Serbowie w pierwszym swoim meczu ulegli Ghanie 0:1. Teraz przyjdzie im się zmierzyć z zespołem prowadzonym przez trenera Joachima Loewa. - Nasz najbliższy przeciwnik to zespół, który w pierwszej części mundialu rozegrał najlepsze spotkanie - komplementuje rywali serbski szkoleniowiec.

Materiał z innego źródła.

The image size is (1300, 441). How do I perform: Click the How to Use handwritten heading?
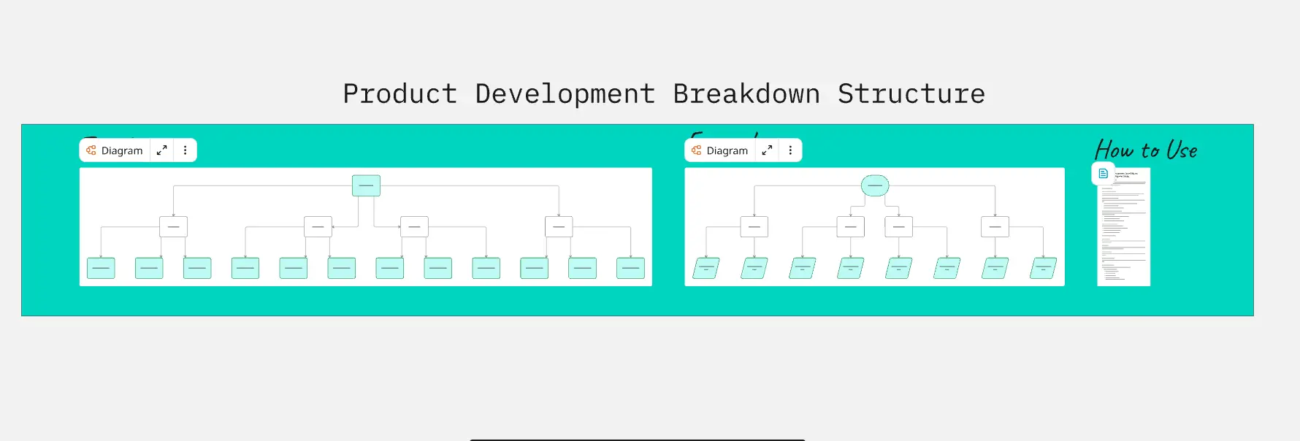1146,150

- Rozegrali oni świetne zawody, prezentując przy tym dojrzałość i klasę, co niestety nam się nie udało, gdyż ponieśliśmy porażkę. Zdajemy sobie sprawę, że w meczu z Ghaną nie zagraliśmy na naszym normalnym poziomie. Pojedynek ten pokazał nam, że musimy być skoncentrowani od pierwszej do ostatniej minuty meczu - zauważa Antić.
- Przed tak ważnym spotkaniem nic nie może zaprzątać głów moim podopiecznym. Nic co powstrzyma nas od celu. Każdy z graczy musi zaprezentować się lepiej niż miało to miejsce ostatnio. Jestem pewien, że w zawodnikach wyzwoli się odpowiednia energia, która poniesie ich do zwycięstwa - wyraża nadzieję 61-letni szkoleniowiec.